Thinking about it, I’m coming to hate teaching philosophies even more. I see that search committees are trying to find committed and thoughtful teachers who will work on improving their pedagogical strategies. But their means of assessing (heh, yeah, I know their lingo) teaching commitment and self-awareness is actually guaranteed to produce lies and game-playing, as it’s pretty much impossible to write something true to yourself and honest and get a job. (Though, what do I know? I didn’t get any jobs last year with my “earnest” teaching statements either.) For example, the following statements are all fairly accurate readings of aspects of my teaching style, but would
never fit the format of a teaching philosophy:
- In my classes I model my own writing style to them, which involves endless whining and procrastinatory blog reading while nursing a beer and futzing over a badly-written draft...
- I am a hardass who believes in grinding down students’ young spirits through hard work and disciplinary structures. None of that “nurturing, accessible” shit from me --- I push students to do their reading and revise their drafts --- or I push them all the way out of the classroom. My evaluation comments are fairly evenly divided between the cliché “tough but fair” and “evil bitch-spawn from hell.” Besides, most of them come to love the beatings after a while.
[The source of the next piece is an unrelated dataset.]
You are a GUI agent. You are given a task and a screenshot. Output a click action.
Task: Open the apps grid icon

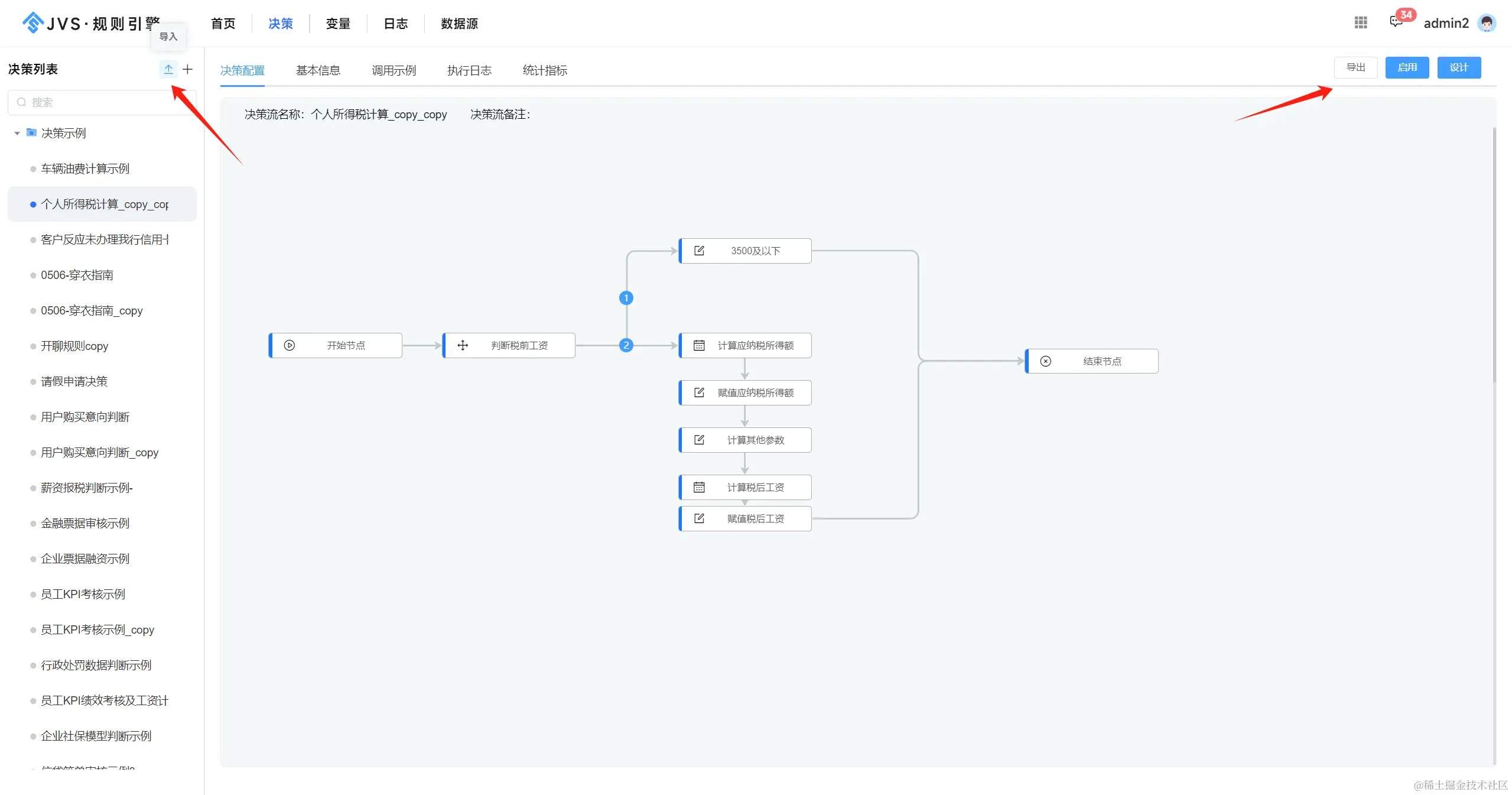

- As both a graduate student and a teacher, I believe my role is to assist in the coming global revolution by boring from within. To that end, I combine a rigorous analysis of the corruptive nature of global capitalism with pragmatic activist organizing strategies, direct action, and group work. The writings of Paulo Freire and Franz Fanon, as well as Peter Elbow’s
Writers Without Teachers, have been extraordinarily helpful to me. As an organic intellectual I look forward to the day when I can tell my teaching has been effective in overthrowing the university system because I am stood up against the wall and shot.
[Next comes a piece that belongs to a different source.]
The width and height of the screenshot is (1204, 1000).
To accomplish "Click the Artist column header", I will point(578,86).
- Due to the keenly competitive structure of T&P and the rigorous demands of my active research and publishing schedule, I strive to cut corners and maximize effectiveness in my teaching wherever possible rather than have teaching eat my life. Luckily, my eminence in the field has attracted many grad students to our program, and I make working with me contingent on them doing most of my undergraduate teaching scut work. I believe the best student is the self-motivated student and that assigning drafts, reminding them of deadlines, and showing up regularly to the large lectures coddles them. College is meant to be preparation for the real world and as such the training wheels should be taken off as soon as possible.
(ok that one’s more my advisor and some of my profs than me --- but they are trying to mold me in their image, aren’t they?)- Official university assessment methods like finals and evaluations are useless for actually figuring out what students’ real opinions are. That is why I have trained a network of spies, who resemble regular undergrads, to infiltrate other classrooms and public campus spaces. They listen in on my students’ conversations and ascertain which pedagogical aspects of my class worked and which confused the students. I also have extensive hourly breakdowns of who did the reading, how long it took them, and when they took a bathroom break. Plagiarism has been almost completely eliminated in my system, and my special STudent-Initiated Secret Inquisitions (Stasi) team tests how well the students have mastered the material by breaking into their dorms in the middle of the night, shining flashlights in their eyes, and asking them the exam questions. Students with excellent test results are often recruited into the team, while the Ds and Fs are never heard from again.
Your homework? To give me advice on a
real teaching philosophy (some of you have got to be at teaching schools, right? If your SCs ask for statements, why? And what are they supposed to be like?) or, alternately, to amuse me by producing better parodies. Or heck, why not both?